“If you don’t base your design on user research, you are doing it wrong”

Date
January 1st, 2018
Article by
Archive

A key part of that process is User Experience Design, in order for clients to connect with their consumers and draw a revenue. Ally Behr is Platinum Seed’s Design Director and in an interview with TIA she provides details on how the agency works its design, also giving tips on how to achieve a great design.

What does it mean and what does it take to be a great UX designer?

Be comfortable with trial and error and enjoy the process of testing multiple solutions. Understand that it’s never finished. Actively put user needs before your own, and design to solve problems.

Question everything, especially your own assumptions. Keep organized. Exercise extreme attention to detail, without losing sight of the bigger picture. Get away from your desk and speak to the humans using your product.

What are the current challenges that you face as a UX designer?

With so many stakeholders in the mix, the user voice often gets lost. A real challenge is that the industry can often have different notions of what UX actually is – User Experience. It’s not just a buzzword and some wireframe creation. If you aren’t basing your design on user research, you’re doing it wrong.

What is your design process?

It fluctuates for every project based on requirements. We work in an agile environment, so things move pretty quickly, hand-in-hand with developers and clients.

How do you prioritize which product features to keep or discard?

The answer is in your data and User Research. Is it useful, relevant, or differentiated?

What would you say will be the next big trend in the UX Design industry?

Tools like Invision Studio, Webflow and Haiku which allows pure-play designers to create animations, transitions and interactions without code.

The client is upset with a particular element of design that you have done. They believe that you have not created what they asked for. How would you handle this?

I’d re-read my emails, make sure I understood the brief properly and unpack how I arrived at the current decision. If I still strongly believed my solution fits the bill, I’d fight for it – or try and come to a compromise. If you’ve built great client relationships based on trust and transparency, and co-create briefs together, this situation rarely occurs.
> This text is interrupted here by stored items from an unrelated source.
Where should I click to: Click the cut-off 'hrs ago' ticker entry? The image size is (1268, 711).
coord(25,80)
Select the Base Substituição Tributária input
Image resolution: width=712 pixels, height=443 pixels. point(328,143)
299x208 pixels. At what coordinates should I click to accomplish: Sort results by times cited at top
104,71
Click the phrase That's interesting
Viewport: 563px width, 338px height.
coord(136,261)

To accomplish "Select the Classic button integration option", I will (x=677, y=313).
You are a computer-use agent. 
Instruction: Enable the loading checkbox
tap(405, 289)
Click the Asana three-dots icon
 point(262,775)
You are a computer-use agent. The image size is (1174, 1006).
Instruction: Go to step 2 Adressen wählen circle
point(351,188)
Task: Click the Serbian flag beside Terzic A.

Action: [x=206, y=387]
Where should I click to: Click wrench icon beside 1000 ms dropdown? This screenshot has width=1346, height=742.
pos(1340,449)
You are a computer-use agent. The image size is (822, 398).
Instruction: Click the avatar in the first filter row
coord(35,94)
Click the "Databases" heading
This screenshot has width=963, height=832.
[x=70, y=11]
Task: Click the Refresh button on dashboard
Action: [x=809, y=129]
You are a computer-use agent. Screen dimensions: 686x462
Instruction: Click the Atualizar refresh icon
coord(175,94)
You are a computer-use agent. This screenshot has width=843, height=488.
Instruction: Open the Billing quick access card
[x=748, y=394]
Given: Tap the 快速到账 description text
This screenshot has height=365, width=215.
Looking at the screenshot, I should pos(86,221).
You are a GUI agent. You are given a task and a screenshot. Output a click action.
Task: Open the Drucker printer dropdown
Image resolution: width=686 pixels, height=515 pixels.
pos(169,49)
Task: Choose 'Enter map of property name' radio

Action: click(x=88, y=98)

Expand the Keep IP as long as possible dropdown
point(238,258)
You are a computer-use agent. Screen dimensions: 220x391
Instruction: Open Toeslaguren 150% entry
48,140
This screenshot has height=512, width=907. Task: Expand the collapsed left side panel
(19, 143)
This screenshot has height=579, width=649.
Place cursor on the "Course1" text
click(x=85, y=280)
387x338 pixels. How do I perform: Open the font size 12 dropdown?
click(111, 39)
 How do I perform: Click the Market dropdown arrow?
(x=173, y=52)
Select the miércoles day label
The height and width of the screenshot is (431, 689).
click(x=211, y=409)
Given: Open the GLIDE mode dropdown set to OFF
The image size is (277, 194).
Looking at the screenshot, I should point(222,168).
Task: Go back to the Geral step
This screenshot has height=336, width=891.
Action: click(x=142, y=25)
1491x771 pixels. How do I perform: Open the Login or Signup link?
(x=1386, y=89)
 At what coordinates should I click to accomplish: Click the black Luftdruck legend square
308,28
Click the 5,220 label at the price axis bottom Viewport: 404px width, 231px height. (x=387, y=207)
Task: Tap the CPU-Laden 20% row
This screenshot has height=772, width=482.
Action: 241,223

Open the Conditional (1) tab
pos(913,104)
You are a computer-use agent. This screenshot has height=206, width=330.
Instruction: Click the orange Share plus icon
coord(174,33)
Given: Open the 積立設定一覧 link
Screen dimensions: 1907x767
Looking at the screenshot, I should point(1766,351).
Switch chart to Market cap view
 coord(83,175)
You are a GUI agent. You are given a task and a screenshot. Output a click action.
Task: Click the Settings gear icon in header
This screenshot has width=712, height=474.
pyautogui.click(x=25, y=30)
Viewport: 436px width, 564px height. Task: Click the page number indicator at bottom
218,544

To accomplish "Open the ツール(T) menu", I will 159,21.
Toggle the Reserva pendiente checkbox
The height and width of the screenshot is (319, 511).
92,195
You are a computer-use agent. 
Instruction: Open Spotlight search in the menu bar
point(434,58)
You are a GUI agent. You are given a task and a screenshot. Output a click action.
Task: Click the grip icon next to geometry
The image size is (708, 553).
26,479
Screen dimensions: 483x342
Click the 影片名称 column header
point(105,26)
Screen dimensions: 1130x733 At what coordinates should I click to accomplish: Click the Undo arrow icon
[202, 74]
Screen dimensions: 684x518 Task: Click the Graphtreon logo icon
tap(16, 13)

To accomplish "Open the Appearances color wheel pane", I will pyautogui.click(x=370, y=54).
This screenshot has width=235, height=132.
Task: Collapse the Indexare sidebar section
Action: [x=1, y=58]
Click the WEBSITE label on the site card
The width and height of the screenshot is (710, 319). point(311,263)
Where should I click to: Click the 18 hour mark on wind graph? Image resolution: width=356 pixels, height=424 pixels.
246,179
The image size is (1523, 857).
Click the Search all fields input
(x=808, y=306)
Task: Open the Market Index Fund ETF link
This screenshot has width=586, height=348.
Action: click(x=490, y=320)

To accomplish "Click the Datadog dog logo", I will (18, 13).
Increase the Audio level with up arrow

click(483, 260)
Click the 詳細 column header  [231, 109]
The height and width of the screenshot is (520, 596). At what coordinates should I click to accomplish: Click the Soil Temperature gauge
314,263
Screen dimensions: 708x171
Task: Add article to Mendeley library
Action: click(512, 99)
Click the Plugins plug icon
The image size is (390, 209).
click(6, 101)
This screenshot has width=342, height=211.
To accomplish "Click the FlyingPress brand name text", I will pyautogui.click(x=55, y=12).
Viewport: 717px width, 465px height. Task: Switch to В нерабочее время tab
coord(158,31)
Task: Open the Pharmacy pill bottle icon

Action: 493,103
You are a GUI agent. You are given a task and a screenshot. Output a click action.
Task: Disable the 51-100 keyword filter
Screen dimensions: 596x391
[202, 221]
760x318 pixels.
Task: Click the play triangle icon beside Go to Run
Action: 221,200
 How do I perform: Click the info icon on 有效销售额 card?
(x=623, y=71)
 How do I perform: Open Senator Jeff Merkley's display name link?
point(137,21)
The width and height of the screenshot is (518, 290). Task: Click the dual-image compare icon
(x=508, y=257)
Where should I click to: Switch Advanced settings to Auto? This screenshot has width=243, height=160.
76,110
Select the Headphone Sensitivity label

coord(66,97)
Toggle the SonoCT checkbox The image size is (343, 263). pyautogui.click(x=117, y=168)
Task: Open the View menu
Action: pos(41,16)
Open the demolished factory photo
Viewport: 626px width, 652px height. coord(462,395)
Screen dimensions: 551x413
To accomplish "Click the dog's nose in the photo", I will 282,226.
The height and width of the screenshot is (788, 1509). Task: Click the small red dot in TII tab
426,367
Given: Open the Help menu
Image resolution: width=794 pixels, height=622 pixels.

What are some apps or websites that you love?

My daily bread-and-butter for inspiration is Muzli by Invision – and aggregator that collates the best from all my favorite blogs. I’m a huge fan of Noisly: a site with a super simple interface that allows you to customize background noise and aids concentration. (Ask me what I’m listening to, and it’s usually the rain).

What makes the city where you live and work special?

The natural beauty, and the great food.